Между тем скрываться от людей было незачем. С первого вечера наша дружба пребывала в рамках условленных нами границ, а прощальную сцену перед «Атлантикой» в первый вечер никто из нас не вспоминал. В первое время нас сближало взаимное любопытство. «Чего я еще не знаю о моем друге?» – думали мы оба и разговаривали все больше. Вскоре любопытство сменилось привычкой. Если мы по каким-либо причинам не встречались несколько дней, то увидеться хотелось особенно сильно. Когда же мы встречались, то радовались, как двое приятелей не разлей вода, и шли, держась за руки. Я очень ее любил. Я чувствовал в себе столько любви, что ее хватило бы, чтобы любить весь мир, и я был счастлив, что эту любовь было на кого обратить. Было совершенно ясно, что я ей нравлюсь, что она ищет встреч со мной. Но она никогда не давала повода перевести нашу дружбу в другое русло. Однажды мы гуляли в пригороде Берлина под названием Грюнвальд, она шла, опираясь на меня и обнимая за шею. Ее рука, свешивавшаяся с моего плеча, слегка покачивалась, а большой палец чертил в воздухе круги. Внезапно мне захотелось схватить ее руку и поцеловать в ладонь, – не знаю, откуда это взялось, – и я поцеловал. Но она тут же высвободила руку мягким, но решительным движением. При этом мы не сказали друг другу ни слова и продолжали прогулку как ни в чем ни бывало. Но ее движение в тот момент было таким решительным, что ощущалось ее стремление и в дальнейшем мешать мне поддаваться подобным чувствам. Иногда мы, бывало, говорили о любви. Я испытывал странное смущение, слыша, как она спокойно исследует любовь, словно бы сей предмет далек от нее. Да, я со всем был согласен, принимал все ее условия. Но, несмотря на это, иногда я искусно переводил речь на нас и пытался анализировать нашу дружбу. С моей точки зрения, независимого, абстрактного понятия «любовь» не существовало. Любовью для меня были различные оттенки влюбленности, привязанности и симпатии, проявляющиеся между людьми, а их названия и формы менялись в зависимости от обстоятельств. И не называть любовь мужчины и женщины ее настоящим именем было самым обычным самообманом.

Мария, помахав указательным пальцем, улыбнулась.

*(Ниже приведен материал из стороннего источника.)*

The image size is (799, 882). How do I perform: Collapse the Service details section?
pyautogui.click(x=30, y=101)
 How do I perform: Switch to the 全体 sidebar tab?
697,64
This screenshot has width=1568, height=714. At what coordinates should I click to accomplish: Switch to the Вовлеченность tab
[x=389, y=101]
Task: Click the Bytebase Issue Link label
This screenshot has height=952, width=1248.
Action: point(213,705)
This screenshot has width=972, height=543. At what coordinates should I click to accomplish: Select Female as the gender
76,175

– Нет, мой друг, нет! – сказала она. – Любовь – не простая симпатия, о которой вы говорите, и не какая-либо более глубокая привязанность. Это совершенно особое чувство, такое, что мы и представить себе не можем; и, подобно тому, как мы не знаем, откуда она берется, мы также не знаем, куда она в один прекрасный день исчезает. Между тем как дружба продолжительна и основана на взаимопонимании. Видно, как она началась, и если дружба испортится, можно разобраться в причинах. А любовь никакому анализу не поддается. Подумайте еще вот о чем: у каждого из нас есть множество знакомых, которые нам симпатичны. Например, у меня много друзей, которых я горячо люблю. (Прежде всего, конечно, вас, уважаемый.) Ну так что, я влюблена во всех них?

Я упорно стоял на своем:

– Да! Вы влюблены в того, кого любите сильнее всего, а в других – чуть-чуть!

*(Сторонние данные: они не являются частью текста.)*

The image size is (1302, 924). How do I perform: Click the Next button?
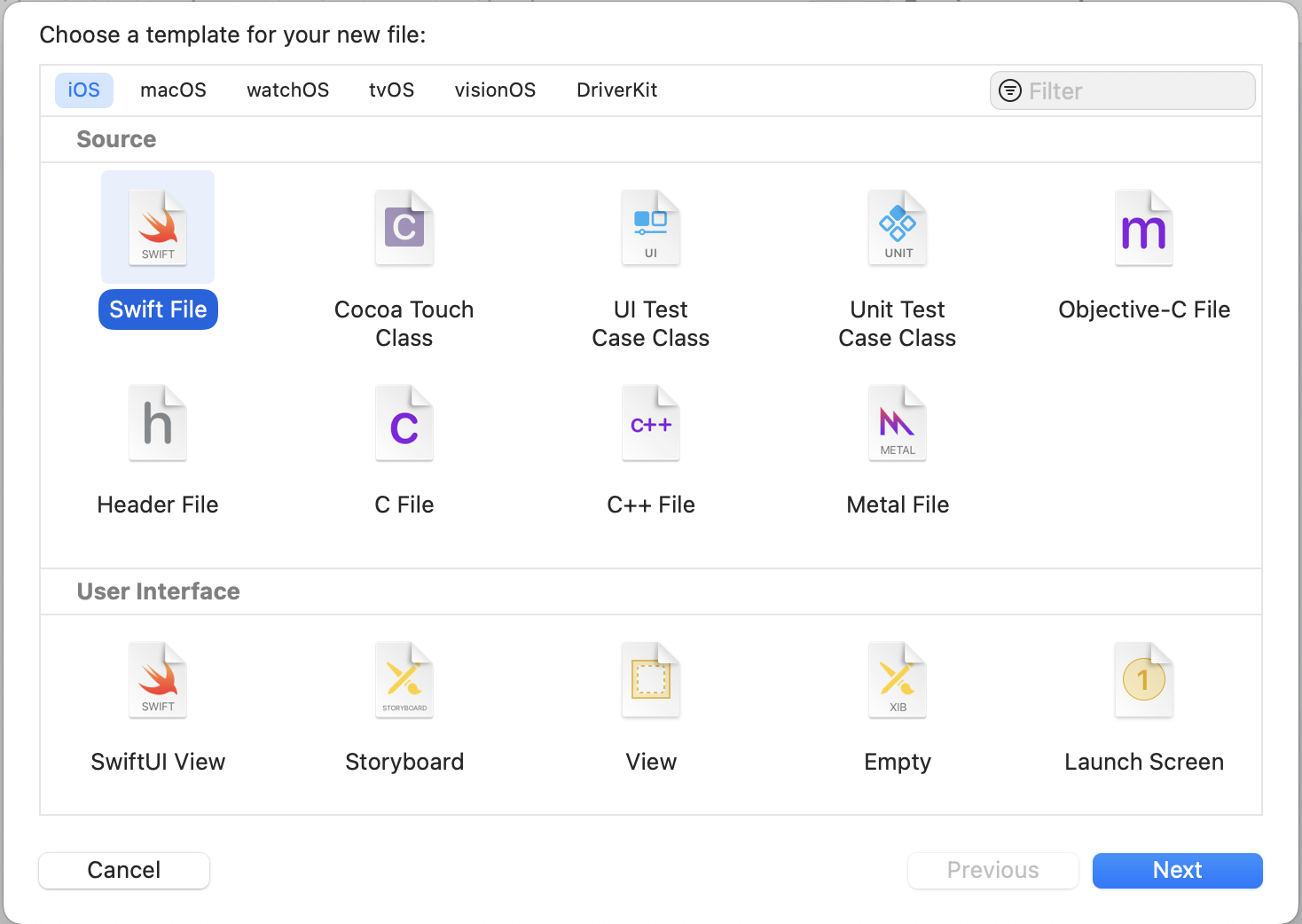coord(1177,870)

Мария ответила неожиданно:

– Тогда почему вы говорили, что не ревнуете меня?

Не находя, что сказать, я какое-то время соображал, я затем принялся объяснять:

– Человек, который способен любить, никогда не будет ограничивать любовь одним человеком и ни от кого не будет ждать того же. Насколько мы способны любить людей, настолько же мы способны любить и единственного человека. Любовь не становится слабее, когда достается многим.

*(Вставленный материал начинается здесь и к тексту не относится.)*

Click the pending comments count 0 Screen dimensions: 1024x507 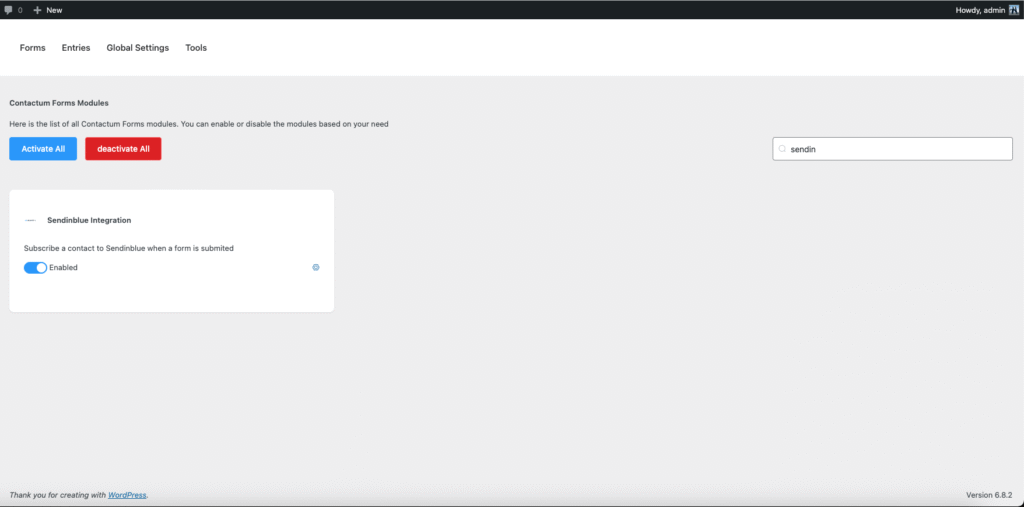point(20,9)
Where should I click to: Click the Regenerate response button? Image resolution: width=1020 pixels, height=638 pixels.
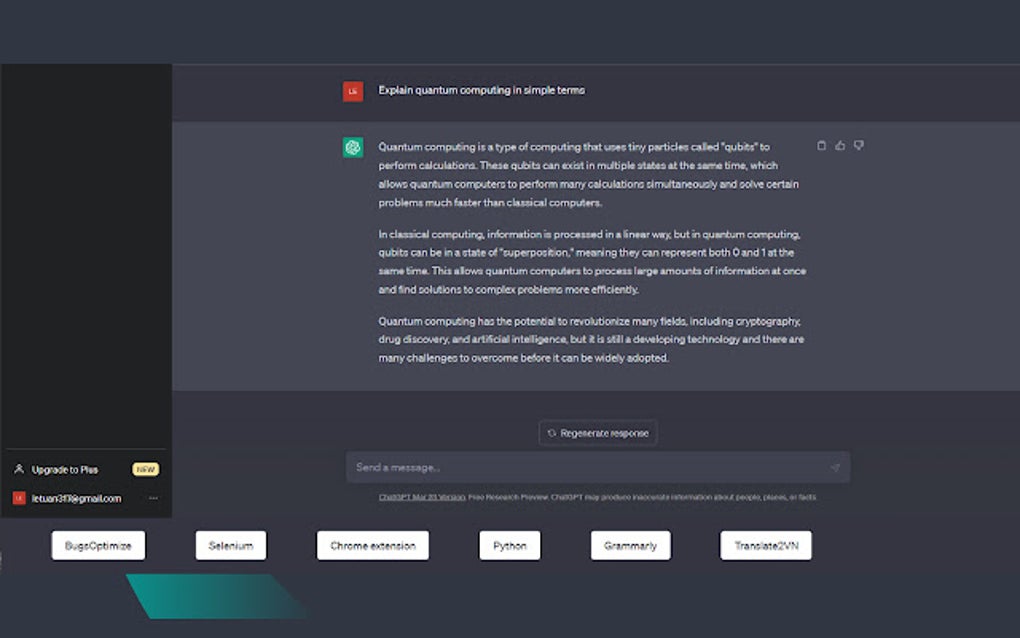tap(597, 433)
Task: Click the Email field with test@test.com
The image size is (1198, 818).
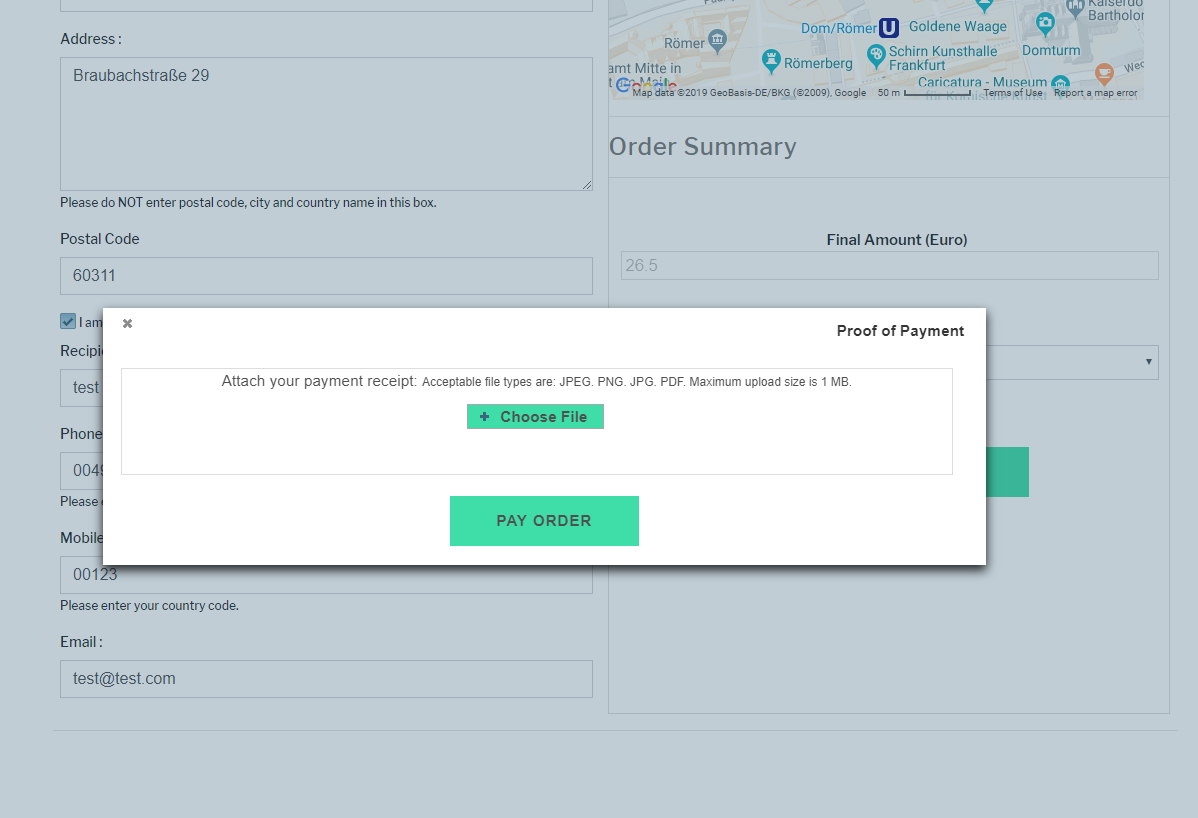Action: coord(326,679)
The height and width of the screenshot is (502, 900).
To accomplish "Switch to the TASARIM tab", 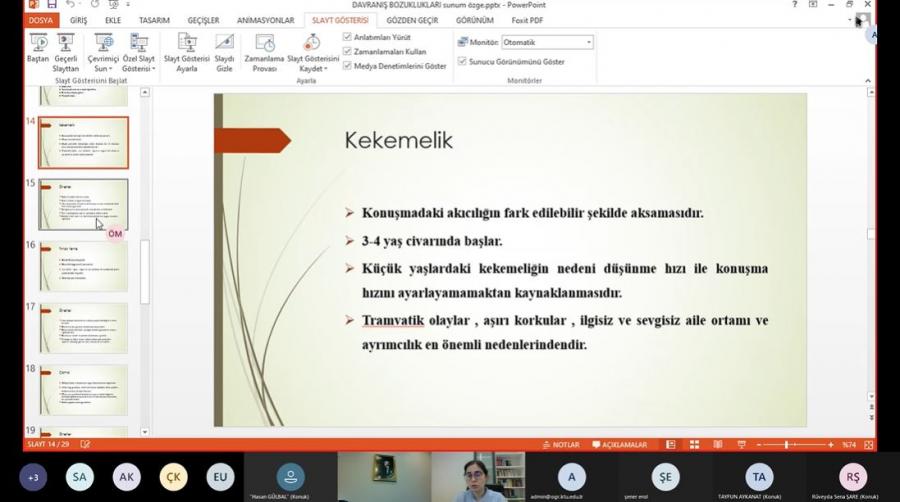I will coord(154,20).
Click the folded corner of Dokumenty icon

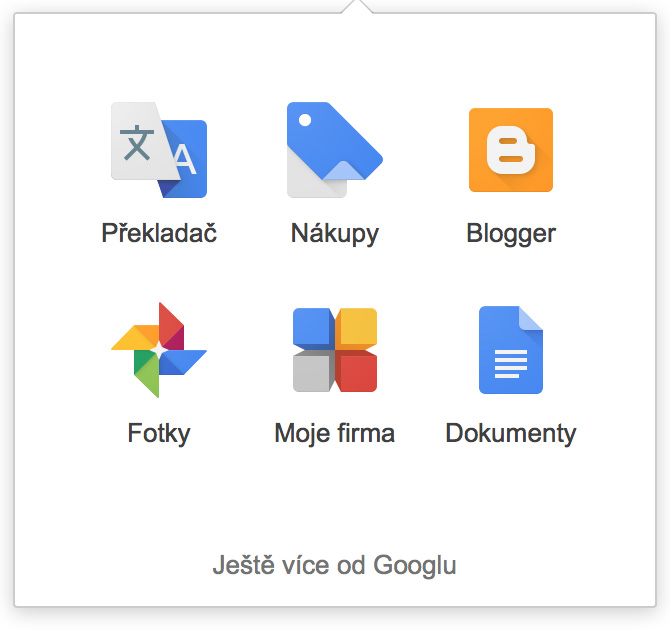[531, 317]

– Я полагала, что на Востоке думают иначе!

– Не уверен!

Мария долго смотрела в одну точку, а затем произнесла:

– Любовь, которую жду я, иная! Она вне логики, ее невозможно описать, невозможно представить. Любить и симпатизировать – это одно, а желать всей душой, всем телом, каждой клеточкой тела, всем своим существом – совсем другое… Мне кажется, любовь и есть такое желание. Желание, которому невозможно противостоять.

Тогда я ответил – с уверенностью, будто поймал ее на слове:

– Все, о чем вы говорите, – вопрос мгновения. Нежность и интерес, сокрытый в нас, по неясной причине, в момент, который невозможно предугадать, внезапно сливаются в одно целое, концентрируются и, подобно тому, как нежный солнечный луч, проходя сквозь линзу, фокусируется в одной точке и начинает жечь, нас охватывает страсть, и любовь усиливается. Неверно считать, что любовь появляется снаружи. Она состоит из чувств, которые были заложены в нас, но которые усиливаются так, что остается удивляться.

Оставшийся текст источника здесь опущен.